#### PROVIDED INFORMATION:
*** Begin section ***
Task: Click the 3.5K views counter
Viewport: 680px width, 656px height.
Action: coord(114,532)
*** End section ***
*** Begin section ***
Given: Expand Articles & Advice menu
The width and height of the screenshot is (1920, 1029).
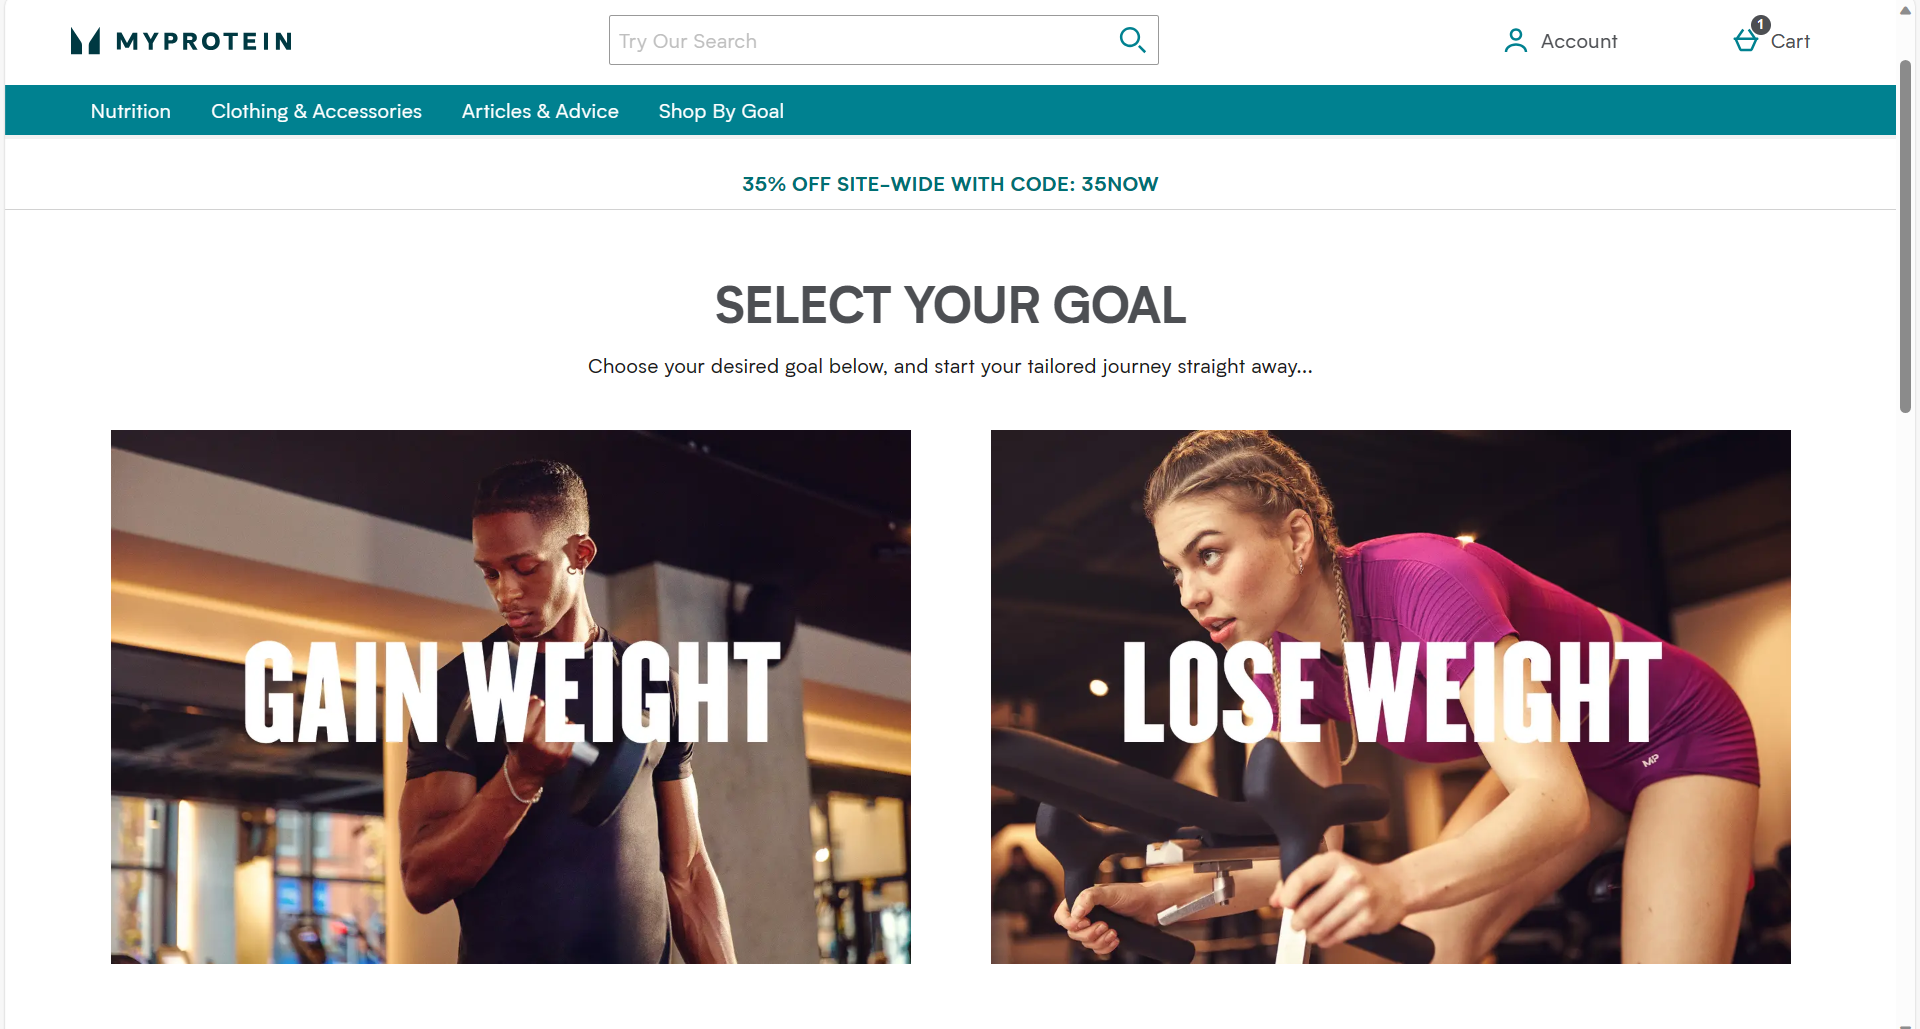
*** End section ***
#### EXERCISE OBJECTIVE:
From the material above, set down exactly the lines between the line holding "Given: Expand Articles & Advice menu" and the line holding "The width and", inclusive. Include nothing else.

#### TASK OUTPUT:
Given: Expand Articles & Advice menu
The width and height of the screenshot is (1920, 1029).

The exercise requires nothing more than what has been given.